In Montenegro ci si lascia il cuore, e anche qualche amico. Paesino indipendente dal 2006, sanguina ancora da qualche ferita inflitta durante la guerra dei Balcani. Sono ancora sfregiati dalle bombe i palazzi di Podgorica, la capitale. Nel parco principale della città rimane un ponte tremolante, sopravvissuto miracolosamente al conflitto, su cui ragazzi si sfidano a chi è coraggioso abbastanza da saltarci. Come altri stati balcanici (e come l’Italia) il Montenegro soffre di malamministrazione e corruzione. E pare che, almeno secondo l’Europol, la situazione sia diventata insostenibile.

Nei giorni scorsi ha conquistato le prime pagine di Dnevne Novine, il giornale nazionale, un estratto di un rapporto dell’Europol non ancora pubblicato ufficialmente.

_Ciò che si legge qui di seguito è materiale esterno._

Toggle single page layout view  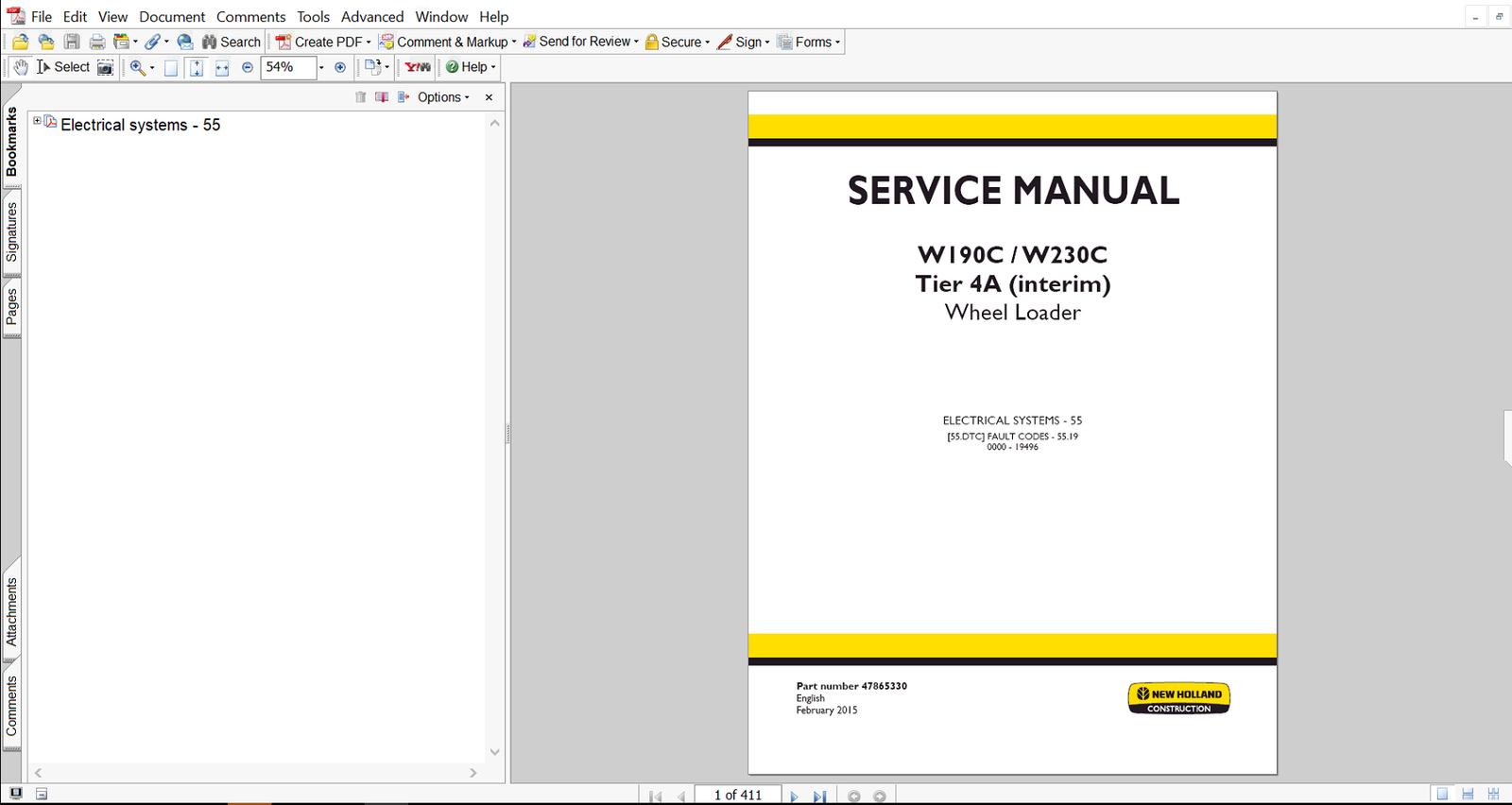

La Polizia Europea avverte che il riciclaggio di denaro sporco è  diventato una delle maggiori entrate del paese. I soldi della droga arrivano qui, gonfiano l’economia entrandoci. Creano lavoro, maturano capitale. Il tutto con il tacito o proattivo consenso di almeno parte dei pubblici officiali.

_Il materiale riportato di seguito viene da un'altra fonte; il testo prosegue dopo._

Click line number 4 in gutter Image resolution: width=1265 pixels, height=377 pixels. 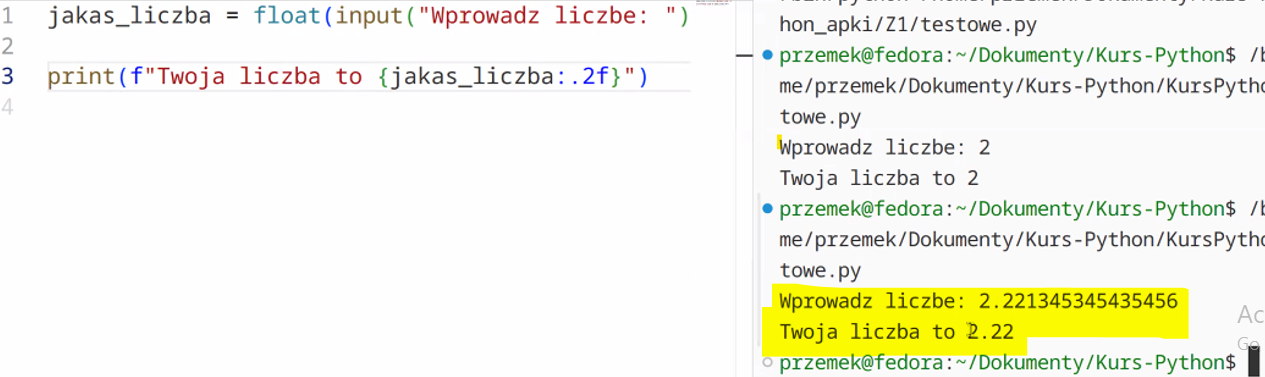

Che il Montenegro sia sotto l’occhio della criminalità organizzata internazionale non è una novità. L’anno scorso un documento della Commissione Europea bacchettava la mancanza di una strategia nazionale contro il crimine finanziario. La supervisione delle banche è praticamente assente, le transazioni finanziarie sospette sono all’ordine del giorno. E se qualcuno viene beccato, la massima pena è una multa di €20.000 e nessuna condanna criminale. E’ niente se hai tra le tasche i milioni fatturati dalle vendite di eroina.

Il Montenegro è proprio in mezzo alla cosidetta rotta balcanica, una delle vie commerciali principali per i beni illegali. L’eroina prodotta in Afghanistan attraversa la Turchia per poi approdare nei Balcani. Da lì, a seconda del mercato di destinazione, parte per l’Italia, o su attraverso Austria, Germania e Belgio. La rotta non è monopolio dei trafficanti di droga. Trovi anche armi ed esseri umani, spesso nascosti nascosti tra gli scatoloni dentro un tir.

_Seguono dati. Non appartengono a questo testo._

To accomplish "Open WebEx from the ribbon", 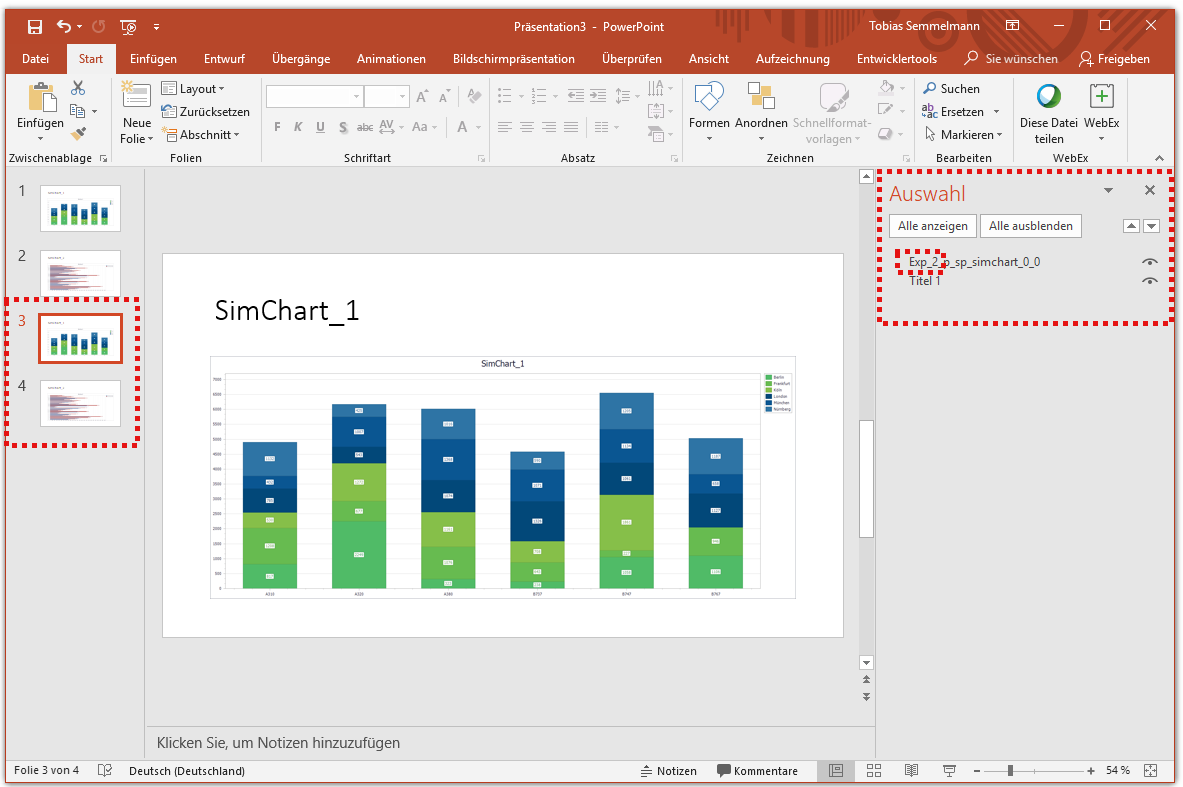I will pos(1101,110).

Ma il paese è speciale, forse perché le sue coste sono un’attrazione per chi gestisce i traffici. Il Montenegro è la meta vacanziera preferita da molti membri della criminalità russa. Nella bellissima Kotor (Càttaro, in italiano), per esempio, nessuno fa caso agli yacht eleganti, le cui entrate sono protette da uomini in nero che parlano russo. E a chi conviene dopotutto, è da quelle barche che il denaro arriva.

Budva lo stampo della criminalità organizzata è ancora più evidente. Da povero villaggio di pescatori, in poco più di dieci anni è diventata la Porto Cervo dei Balcani. Cinquecento milionari hanno comprato casa lì, rendendolo il paese con la più alta densità di ricchi in Europa (la popolazione totale di Budva è di 22.000 persone). Inutile dire che il boom dello sviluppo urbano è stato maggiormente finanziato dal riciclaggio di denaro sporco. La notizia è trapelata però solo due anni fa, con l’arresto del sindaco di Budva ed altri dieci dirigenti comunali. Abuso d’ufficio e costruzioni non regolamentate le accuse.

Nel mare di Budva feci una bella nuotata. Di fronte alla spiaggia c’è una piccola isola, che la gente del posto chiama Školj (conchiglia), ma è meglio conosciuta come l’isola di San Nicola. Un ragazzo del luogo mi disse che Školj era gestita da un mafioso locale, che per scappare a un regolamento di conti si nascondeva in Grecia. Chissa se è vero.

Prima di tornare in patria a fare il cameriere, quel ragazzo ha lavorato un paio d’anni in Italia. Nel porto di Gioia Tauro, ad essere esatti. Ulteriori dettagli, però, non me ne diede.